Doug Beattie always cut a strange type of political leader. Another unionist whose British military background propelled him above his natural political station, the hapless Captain Doug failed abjectly to establish his authority within a party notorious for indiscipline and farce, most glaringly apparent in his public admission that he wanted to lead the UUP into opposition at Stormont but had been over-ruled by his own party. This was the logical moment he should have walked away.

It is striking that, even amidst the greatest crisis facing the DUP in the post-Paisley era, the Ulster Unionists could not keep it together. Just as their main opponent continues to lick wounds inflicted from a bruising election in which they lost three seats, the UUP demonstrates once again to ordinary unionists that they are far from a credible alternative option.



The plight of the Ulster Unionist Party epitomises the declining fortunes of unionism in general.

Left to its own devices to run a one-party state for 50 years, their innate sectarianism and lack of foresight meant they botched the job. They spent the next 25 years pining for the past and the post-Agreement era deluding themselves that they could compete with the DUP on terrain more suited to the latter, decrying every change and reform in a time when such developments were always going to happen.

The UUP has never had a woman in a senior elected position. In 2003, just two of its 27 elected MLAs were women, and both joined Jeffrey Donaldson in defecting to the DUP a few months later (Norah Beare and a certain Arlene Foster). All 18 of the party’s MLAs elected in 2007 were men, just one of its 10 MLAs elected in 2017 was a woman and not one of its nine current MLAs is a woman. At least they’re consistent, eh?

In many parts of the north, little differentiates the UUP from the DUP. The two main unionist parties sing from the same hymn sheet on international affairs including their support for an Israel currently committing genocide in Gaza. It was the UUP health minister, Robin Swann, who was accused of impeding moves to access abortion services in spite of changes to the law to that affect.

During an interview in this newspaper last week, the one-time Ulster Unionist Party councillor and mayor of Belfast, Bob Stoker, observed that loyalist communities were “short of real leadership”. Given his party’s dominance of unionism for generations, it was an astonishing admission of the collective failure of unionist politicians to lead from the front, something apparent in the ongoing spate of racist attacks and riots overwhelmingly occurring in loyalist communities.

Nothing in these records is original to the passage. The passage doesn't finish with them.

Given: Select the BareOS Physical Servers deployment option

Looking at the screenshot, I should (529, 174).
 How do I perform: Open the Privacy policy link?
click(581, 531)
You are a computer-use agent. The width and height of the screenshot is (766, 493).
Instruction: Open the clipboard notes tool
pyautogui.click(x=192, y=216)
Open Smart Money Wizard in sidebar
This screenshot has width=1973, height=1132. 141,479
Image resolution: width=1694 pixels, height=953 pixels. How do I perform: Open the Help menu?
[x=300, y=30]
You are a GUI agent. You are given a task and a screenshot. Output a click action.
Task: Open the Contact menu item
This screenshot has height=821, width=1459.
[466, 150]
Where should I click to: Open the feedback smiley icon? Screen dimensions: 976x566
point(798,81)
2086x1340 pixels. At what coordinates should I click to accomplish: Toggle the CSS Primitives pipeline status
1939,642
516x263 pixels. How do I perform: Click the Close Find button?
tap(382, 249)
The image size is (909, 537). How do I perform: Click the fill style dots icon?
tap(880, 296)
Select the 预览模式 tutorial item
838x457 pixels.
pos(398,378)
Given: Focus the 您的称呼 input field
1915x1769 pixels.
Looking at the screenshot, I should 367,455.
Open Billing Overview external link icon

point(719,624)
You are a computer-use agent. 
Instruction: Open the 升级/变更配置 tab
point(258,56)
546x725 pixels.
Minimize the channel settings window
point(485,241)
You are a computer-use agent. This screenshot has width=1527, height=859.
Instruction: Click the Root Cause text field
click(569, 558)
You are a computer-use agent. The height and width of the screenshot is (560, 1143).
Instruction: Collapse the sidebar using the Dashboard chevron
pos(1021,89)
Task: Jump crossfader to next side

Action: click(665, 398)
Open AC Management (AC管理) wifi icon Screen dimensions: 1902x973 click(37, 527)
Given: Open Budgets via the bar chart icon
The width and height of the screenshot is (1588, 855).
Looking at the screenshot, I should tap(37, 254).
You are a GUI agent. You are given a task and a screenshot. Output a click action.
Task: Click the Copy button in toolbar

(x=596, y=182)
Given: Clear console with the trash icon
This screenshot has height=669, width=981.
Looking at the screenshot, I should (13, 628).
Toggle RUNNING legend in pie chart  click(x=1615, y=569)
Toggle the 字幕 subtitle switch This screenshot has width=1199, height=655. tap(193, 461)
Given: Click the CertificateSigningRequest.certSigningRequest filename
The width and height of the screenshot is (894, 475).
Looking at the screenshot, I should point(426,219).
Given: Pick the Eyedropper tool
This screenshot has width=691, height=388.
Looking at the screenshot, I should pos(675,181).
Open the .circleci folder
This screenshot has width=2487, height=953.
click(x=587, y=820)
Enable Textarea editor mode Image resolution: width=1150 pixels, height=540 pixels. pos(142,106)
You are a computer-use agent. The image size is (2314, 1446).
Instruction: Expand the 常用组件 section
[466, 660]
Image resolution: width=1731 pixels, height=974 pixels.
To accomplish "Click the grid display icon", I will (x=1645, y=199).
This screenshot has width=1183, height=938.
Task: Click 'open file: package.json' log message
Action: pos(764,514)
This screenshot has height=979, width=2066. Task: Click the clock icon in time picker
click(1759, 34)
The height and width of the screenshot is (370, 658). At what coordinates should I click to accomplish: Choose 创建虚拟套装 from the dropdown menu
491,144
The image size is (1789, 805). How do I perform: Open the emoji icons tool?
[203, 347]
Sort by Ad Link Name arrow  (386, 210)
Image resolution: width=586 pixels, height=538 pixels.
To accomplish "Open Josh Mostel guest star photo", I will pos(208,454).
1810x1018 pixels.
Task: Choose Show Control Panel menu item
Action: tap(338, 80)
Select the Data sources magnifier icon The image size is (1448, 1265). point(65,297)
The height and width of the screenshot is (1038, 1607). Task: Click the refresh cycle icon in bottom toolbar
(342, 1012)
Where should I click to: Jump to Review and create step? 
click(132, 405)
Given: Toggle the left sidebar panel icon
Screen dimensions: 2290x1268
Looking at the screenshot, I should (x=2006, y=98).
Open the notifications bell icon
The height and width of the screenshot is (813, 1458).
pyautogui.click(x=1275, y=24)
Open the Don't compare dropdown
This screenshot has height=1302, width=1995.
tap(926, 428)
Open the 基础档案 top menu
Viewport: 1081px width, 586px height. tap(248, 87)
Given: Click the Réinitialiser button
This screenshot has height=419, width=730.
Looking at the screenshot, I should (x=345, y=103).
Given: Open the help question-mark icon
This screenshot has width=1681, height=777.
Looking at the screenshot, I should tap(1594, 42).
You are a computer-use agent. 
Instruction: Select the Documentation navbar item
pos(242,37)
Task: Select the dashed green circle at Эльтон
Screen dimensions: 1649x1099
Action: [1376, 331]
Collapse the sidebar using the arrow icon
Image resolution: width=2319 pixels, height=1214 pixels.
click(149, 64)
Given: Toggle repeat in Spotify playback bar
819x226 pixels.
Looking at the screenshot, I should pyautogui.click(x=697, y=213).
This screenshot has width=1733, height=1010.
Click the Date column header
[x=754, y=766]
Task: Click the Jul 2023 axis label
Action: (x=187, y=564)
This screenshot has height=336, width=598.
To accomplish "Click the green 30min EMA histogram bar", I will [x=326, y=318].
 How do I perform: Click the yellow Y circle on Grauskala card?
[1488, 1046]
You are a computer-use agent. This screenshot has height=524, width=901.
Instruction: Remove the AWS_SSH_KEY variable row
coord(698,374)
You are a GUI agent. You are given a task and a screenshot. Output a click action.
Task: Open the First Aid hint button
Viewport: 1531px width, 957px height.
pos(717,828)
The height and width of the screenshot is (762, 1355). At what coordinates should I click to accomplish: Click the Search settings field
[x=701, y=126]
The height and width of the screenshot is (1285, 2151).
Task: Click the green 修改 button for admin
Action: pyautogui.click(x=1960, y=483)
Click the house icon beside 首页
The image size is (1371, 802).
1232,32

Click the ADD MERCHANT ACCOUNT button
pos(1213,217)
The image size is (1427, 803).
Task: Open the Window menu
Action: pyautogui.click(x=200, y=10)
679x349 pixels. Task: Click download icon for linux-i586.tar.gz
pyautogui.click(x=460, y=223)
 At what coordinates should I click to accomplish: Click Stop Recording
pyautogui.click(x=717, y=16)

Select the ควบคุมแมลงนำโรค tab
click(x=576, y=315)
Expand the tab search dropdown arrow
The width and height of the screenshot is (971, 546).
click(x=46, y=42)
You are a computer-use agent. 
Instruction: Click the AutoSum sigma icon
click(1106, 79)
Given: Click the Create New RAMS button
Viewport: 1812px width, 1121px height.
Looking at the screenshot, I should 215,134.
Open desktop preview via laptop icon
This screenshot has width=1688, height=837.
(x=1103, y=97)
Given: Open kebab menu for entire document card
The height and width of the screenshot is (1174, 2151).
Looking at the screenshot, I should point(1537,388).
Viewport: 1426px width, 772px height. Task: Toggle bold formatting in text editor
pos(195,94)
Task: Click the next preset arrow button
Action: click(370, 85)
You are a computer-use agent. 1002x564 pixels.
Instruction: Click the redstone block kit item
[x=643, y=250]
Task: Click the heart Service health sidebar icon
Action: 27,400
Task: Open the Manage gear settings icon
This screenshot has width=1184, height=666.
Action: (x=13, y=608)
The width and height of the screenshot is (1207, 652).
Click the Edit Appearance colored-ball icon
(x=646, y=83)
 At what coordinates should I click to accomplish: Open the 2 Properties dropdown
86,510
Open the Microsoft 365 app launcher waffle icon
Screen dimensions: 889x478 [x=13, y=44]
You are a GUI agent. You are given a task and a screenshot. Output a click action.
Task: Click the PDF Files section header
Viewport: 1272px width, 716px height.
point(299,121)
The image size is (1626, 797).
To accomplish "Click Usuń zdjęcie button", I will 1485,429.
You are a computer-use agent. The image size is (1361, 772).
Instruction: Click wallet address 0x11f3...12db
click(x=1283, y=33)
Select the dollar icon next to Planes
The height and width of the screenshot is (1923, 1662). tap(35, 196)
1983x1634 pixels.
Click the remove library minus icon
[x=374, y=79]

The reality of an evolving political environment, changing demographics and the inevitability of a border poll means unionists will continue to coalesce around the DUP, regardless of its self-defeating actions and policies

For decades, voices inside and outside of the party have preached that Ulster Unionism must provide the progressive, inclusive face of unionism in order to prevent what they hold dearest from being lost - the Union itself. Yet the stark truth is that the Ulster Unionist Party has never been in a place where it could comfortably assume the mantle of leading such an ideologically positioned party and movement.

The Ulster Unionist Party is not, and has never been, a liberal nor progressive party. Even the noise generated by Doug Beattie did not stand up to scrutiny, as the embarrassing speed with which he condemned the Camlough PSNI officers for celebrating Armagh’s All-Ireland triumph revealed. Lest we forget, Doug deemed that so serious that he announced on social media he had contacted the chief constable about it. A leader truly interested in taking a fresh approach would have been at Croke Park for the game, not competing with Gavin Robinson and Jim Allister in the outrage stakes.

The UUP cannot grow as a mini version of the DUP. Yet even if it were to reinvent itself as a relatively more inclusive and progressive party, the ground upon which an avowedly pro-Union liberal party could stand has narrowed considerably over the past generation.

The reality of an evolving political environment, changing demographics and the inevitability of a border poll at a time when the unionist base remains disillusioned and rudderless, has meant that unionists will continue to coalesce around the largest bulwark party, regardless of the self-defeating actions and policies of the DUP. As things stand, the UUP serves little purpose and is fast running out of time.